◆ Requirement 1
In the IMDB classification notebook, what file path is the training data loaded from?
◆ Requirement 2
The IMDB classification notebook prints a training sample review. List each thing that review says reminds the reviewer of the schools they knew.

◆ Source document
● ● ● ●

## IMDB Dataset Classification 

#### credits and cites to: 
Andrew Maas (http://ai.stanford.edu/~amaas/data/sentiment/)

Aaron Kub via Medium (https://towardsdatascience.com/sentiment-analysis-with-python-part-1-5ce197074184)

This program using vectorizer and parameters which results the best as showned in his Medium page above.

In [1]:
import re

In [2]:
#Load data. Source: Aaron Kub
train = []
for line in open('../aclImdb/movie_data/full_train.txt', 'r'):
    train.append(line.strip())
    
test = []
for line in open('../aclImdb/movie_data/full_test.txt', 'r'):
    test.append(line.strip())
    
print("Train samples: ", train[0])
print("Test samples: ", test[0])

Train samples:  Bromwell High is a cartoon comedy. It ran at the same time as some other programs about school life, such as "Teachers". My 35 years in the teaching profession lead me to believe that Bromwell High's satire is much closer to reality than is "Teachers". The scramble to survive financially, the insightful students who can see right through their pathetic teachers' pomp, the pettiness of the whole situation, all remind me of the schools I knew and their students. When I saw the episode in which a student repeatedly tried to burn down the school, I immediately recalled ......... at .......... High. A classic line: INSPECTOR: I'm here to sack one of your teachers. STUDENT: Welcome to Bromwell High. I expect that many adults of my age think that Bromwell High is far fetched. What a pity that it isn't!

● ● ● ●

◆ Collected data
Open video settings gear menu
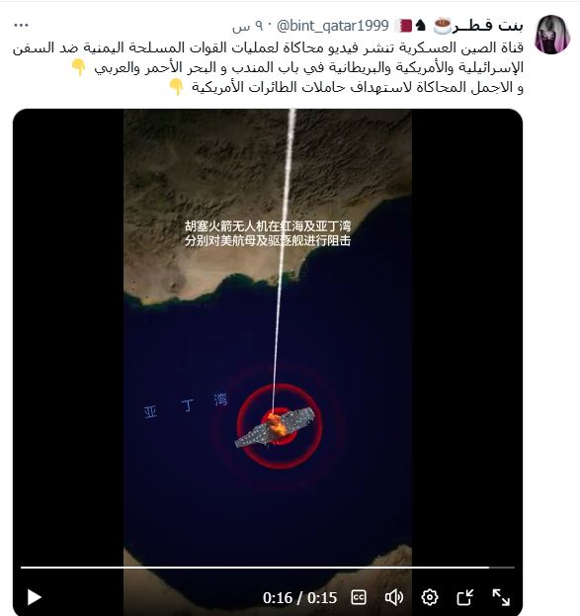 coord(430,597)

● ● ● ●

◆ Solution 1
../aclImdb/movie_data/full_train.txt

◆ Solution 2
- The scramble to survive financially
- The insightful students who can see right through their pathetic teachers' pomp
- The pettiness of the whole situation